**WHAT YOU SHOULD DO:** Below are some records. Set each one down exactly as it reads.

**Stored records:**
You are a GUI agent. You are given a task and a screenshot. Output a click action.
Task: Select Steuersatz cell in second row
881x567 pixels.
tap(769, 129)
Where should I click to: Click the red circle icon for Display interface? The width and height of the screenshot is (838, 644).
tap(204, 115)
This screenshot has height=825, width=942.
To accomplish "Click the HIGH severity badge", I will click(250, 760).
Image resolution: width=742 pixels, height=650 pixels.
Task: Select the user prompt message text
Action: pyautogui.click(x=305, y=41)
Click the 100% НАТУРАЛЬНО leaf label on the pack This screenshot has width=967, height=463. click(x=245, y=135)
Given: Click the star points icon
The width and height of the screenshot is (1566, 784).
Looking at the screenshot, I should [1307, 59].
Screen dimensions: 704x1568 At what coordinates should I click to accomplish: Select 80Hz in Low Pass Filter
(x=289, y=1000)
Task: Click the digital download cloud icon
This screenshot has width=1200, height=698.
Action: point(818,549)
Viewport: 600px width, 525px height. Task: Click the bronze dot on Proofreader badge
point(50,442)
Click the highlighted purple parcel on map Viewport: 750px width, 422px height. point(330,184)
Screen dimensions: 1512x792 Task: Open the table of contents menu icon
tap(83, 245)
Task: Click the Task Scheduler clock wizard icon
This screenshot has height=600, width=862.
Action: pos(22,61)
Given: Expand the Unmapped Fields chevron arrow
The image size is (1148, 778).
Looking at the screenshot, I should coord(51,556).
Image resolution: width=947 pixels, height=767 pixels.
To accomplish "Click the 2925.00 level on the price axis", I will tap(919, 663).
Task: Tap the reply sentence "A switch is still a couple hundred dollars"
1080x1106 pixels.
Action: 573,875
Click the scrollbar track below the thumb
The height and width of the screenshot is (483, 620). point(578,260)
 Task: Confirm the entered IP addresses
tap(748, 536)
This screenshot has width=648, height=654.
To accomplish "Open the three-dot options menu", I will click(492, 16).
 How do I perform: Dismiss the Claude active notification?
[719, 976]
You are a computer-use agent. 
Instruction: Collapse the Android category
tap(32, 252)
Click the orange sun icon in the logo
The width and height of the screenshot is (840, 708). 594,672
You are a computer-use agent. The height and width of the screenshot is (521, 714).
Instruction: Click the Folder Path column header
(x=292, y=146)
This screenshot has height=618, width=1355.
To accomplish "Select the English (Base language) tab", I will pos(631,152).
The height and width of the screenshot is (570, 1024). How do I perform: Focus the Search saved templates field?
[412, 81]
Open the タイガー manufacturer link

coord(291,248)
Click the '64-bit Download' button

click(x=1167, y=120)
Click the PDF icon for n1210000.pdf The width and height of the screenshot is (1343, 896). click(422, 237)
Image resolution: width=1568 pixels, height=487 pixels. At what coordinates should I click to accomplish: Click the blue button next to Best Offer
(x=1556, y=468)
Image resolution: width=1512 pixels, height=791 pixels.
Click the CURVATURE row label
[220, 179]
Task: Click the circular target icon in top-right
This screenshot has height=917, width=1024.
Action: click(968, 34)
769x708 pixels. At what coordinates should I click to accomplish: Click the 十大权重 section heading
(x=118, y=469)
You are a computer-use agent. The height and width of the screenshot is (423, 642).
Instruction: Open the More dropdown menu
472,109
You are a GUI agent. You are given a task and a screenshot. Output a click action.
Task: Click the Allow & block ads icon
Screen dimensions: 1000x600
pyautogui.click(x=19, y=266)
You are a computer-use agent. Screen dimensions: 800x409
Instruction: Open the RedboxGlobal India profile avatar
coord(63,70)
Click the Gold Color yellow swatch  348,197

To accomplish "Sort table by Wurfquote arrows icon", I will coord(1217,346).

**RESPONSE FOR THIS EXERCISE:**
You are a GUI agent. You are given a task and a screenshot. Output a click action.
Task: Select Steuersatz cell in second row
881x567 pixels.
tap(769, 129)
Where should I click to: Click the red circle icon for Display interface? The width and height of the screenshot is (838, 644).
tap(204, 115)
This screenshot has height=825, width=942.
To accomplish "Click the HIGH severity badge", I will click(250, 760).
Image resolution: width=742 pixels, height=650 pixels.
Task: Select the user prompt message text
Action: pyautogui.click(x=305, y=41)
Click the 100% НАТУРАЛЬНО leaf label on the pack This screenshot has width=967, height=463. click(x=245, y=135)
Given: Click the star points icon
The width and height of the screenshot is (1566, 784).
Looking at the screenshot, I should [1307, 59].
Screen dimensions: 704x1568 At what coordinates should I click to accomplish: Select 80Hz in Low Pass Filter
(x=289, y=1000)
Task: Click the digital download cloud icon
This screenshot has width=1200, height=698.
Action: point(818,549)
Viewport: 600px width, 525px height. Task: Click the bronze dot on Proofreader badge
point(50,442)
Click the highlighted purple parcel on map Viewport: 750px width, 422px height. point(330,184)
Screen dimensions: 1512x792 Task: Open the table of contents menu icon
tap(83, 245)
Task: Click the Task Scheduler clock wizard icon
This screenshot has height=600, width=862.
Action: pos(22,61)
Given: Expand the Unmapped Fields chevron arrow
The image size is (1148, 778).
Looking at the screenshot, I should coord(51,556).
Image resolution: width=947 pixels, height=767 pixels.
To accomplish "Click the 2925.00 level on the price axis", I will tap(919, 663).
Task: Tap the reply sentence "A switch is still a couple hundred dollars"
1080x1106 pixels.
Action: 573,875
Click the scrollbar track below the thumb
The height and width of the screenshot is (483, 620). point(578,260)
 Task: Confirm the entered IP addresses
tap(748, 536)
This screenshot has width=648, height=654.
To accomplish "Open the three-dot options menu", I will click(492, 16).
 How do I perform: Dismiss the Claude active notification?
[719, 976]
You are a computer-use agent. 
Instruction: Collapse the Android category
tap(32, 252)
Click the orange sun icon in the logo
The width and height of the screenshot is (840, 708). 594,672
You are a computer-use agent. The height and width of the screenshot is (521, 714).
Instruction: Click the Folder Path column header
(x=292, y=146)
This screenshot has height=618, width=1355.
To accomplish "Select the English (Base language) tab", I will pos(631,152).
The height and width of the screenshot is (570, 1024). How do I perform: Focus the Search saved templates field?
[412, 81]
Open the タイガー manufacturer link

coord(291,248)
Click the '64-bit Download' button

click(x=1167, y=120)
Click the PDF icon for n1210000.pdf The width and height of the screenshot is (1343, 896). click(422, 237)
Image resolution: width=1568 pixels, height=487 pixels. At what coordinates should I click to accomplish: Click the blue button next to Best Offer
(x=1556, y=468)
Image resolution: width=1512 pixels, height=791 pixels.
Click the CURVATURE row label
[220, 179]
Task: Click the circular target icon in top-right
This screenshot has height=917, width=1024.
Action: click(968, 34)
769x708 pixels. At what coordinates should I click to accomplish: Click the 十大权重 section heading
(x=118, y=469)
You are a computer-use agent. The height and width of the screenshot is (423, 642).
Instruction: Open the More dropdown menu
472,109
You are a GUI agent. You are given a task and a screenshot. Output a click action.
Task: Click the Allow & block ads icon
Screen dimensions: 1000x600
pyautogui.click(x=19, y=266)
You are a computer-use agent. Screen dimensions: 800x409
Instruction: Open the RedboxGlobal India profile avatar
coord(63,70)
Click the Gold Color yellow swatch  348,197

To accomplish "Sort table by Wurfquote arrows icon", I will coord(1217,346).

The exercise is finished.